-------- Source information --------

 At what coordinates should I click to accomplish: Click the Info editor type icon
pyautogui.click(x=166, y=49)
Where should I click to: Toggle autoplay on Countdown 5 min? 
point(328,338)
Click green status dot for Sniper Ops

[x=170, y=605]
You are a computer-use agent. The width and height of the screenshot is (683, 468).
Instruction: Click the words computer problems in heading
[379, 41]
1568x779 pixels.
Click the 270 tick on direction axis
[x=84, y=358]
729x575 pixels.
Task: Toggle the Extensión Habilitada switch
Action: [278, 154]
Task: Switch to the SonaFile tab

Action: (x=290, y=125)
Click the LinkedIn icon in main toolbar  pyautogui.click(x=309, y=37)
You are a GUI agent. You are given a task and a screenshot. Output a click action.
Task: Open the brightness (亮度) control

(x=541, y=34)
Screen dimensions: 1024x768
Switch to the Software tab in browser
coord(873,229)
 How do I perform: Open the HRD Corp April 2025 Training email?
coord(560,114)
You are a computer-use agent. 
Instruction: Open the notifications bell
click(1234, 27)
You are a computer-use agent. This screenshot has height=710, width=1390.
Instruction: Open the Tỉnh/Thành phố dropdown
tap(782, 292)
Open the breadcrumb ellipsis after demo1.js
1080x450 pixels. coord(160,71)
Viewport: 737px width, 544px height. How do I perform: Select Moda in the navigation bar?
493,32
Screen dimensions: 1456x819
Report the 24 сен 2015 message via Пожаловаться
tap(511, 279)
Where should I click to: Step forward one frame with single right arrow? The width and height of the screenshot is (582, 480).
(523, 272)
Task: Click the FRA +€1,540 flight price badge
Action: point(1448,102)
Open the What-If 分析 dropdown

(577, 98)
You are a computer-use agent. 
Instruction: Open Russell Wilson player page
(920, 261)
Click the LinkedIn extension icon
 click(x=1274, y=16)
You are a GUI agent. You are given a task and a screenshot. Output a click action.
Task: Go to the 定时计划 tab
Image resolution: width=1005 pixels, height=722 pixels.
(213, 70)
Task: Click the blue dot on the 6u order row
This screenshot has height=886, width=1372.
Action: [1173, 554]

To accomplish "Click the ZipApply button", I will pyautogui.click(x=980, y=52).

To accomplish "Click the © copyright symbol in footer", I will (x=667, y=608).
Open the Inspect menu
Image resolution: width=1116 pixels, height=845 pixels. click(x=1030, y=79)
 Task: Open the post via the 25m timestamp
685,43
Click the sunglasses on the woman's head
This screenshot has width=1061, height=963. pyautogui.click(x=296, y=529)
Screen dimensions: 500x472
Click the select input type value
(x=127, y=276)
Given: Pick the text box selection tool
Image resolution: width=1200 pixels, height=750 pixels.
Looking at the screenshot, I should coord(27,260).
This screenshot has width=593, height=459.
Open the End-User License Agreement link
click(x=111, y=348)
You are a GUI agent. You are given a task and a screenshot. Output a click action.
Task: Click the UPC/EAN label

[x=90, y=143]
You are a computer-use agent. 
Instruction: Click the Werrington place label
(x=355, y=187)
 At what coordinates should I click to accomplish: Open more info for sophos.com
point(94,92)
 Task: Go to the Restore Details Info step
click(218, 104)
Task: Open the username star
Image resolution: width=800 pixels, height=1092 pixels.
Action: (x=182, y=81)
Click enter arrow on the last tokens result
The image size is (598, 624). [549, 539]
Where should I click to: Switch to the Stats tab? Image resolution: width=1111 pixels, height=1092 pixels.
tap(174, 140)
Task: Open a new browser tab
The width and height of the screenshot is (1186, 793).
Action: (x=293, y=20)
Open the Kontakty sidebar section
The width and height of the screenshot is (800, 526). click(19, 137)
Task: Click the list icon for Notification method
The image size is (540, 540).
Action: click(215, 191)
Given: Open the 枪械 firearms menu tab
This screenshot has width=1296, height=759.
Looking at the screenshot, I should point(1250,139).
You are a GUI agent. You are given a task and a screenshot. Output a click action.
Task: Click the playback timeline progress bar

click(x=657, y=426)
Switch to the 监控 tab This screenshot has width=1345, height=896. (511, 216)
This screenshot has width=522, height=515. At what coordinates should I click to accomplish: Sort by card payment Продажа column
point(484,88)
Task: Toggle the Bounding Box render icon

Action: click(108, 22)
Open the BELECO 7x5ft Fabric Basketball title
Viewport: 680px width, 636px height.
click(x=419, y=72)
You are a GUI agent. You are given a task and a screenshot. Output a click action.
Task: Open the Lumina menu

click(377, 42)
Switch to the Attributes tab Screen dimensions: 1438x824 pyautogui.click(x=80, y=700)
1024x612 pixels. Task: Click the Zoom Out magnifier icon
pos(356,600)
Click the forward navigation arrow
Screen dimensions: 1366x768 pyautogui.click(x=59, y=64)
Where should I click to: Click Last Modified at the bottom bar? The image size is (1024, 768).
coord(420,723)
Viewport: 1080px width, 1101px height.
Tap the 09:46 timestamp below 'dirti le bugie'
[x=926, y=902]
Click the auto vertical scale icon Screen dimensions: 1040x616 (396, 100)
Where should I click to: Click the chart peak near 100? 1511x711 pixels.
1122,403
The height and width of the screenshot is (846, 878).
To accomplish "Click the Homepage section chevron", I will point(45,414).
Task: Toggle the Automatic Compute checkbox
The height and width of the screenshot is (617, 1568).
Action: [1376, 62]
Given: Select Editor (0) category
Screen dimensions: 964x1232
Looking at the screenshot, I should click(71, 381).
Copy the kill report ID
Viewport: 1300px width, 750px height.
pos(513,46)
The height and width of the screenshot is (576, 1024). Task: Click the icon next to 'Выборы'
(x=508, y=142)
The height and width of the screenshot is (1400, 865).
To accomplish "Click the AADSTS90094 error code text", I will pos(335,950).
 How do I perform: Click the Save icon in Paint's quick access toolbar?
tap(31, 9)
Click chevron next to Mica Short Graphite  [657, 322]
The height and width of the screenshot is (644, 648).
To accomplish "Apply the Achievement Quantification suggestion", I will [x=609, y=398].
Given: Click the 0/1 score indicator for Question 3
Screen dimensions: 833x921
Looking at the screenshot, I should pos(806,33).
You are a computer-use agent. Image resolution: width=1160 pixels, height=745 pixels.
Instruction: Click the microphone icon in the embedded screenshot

--------

### Exercise
If a line above holds the string "chevron", copy it out.

### Task solution
To accomplish "Click the Homepage section chevron", I will point(45,414).
Click chevron next to Mica Short Graphite  [657, 322]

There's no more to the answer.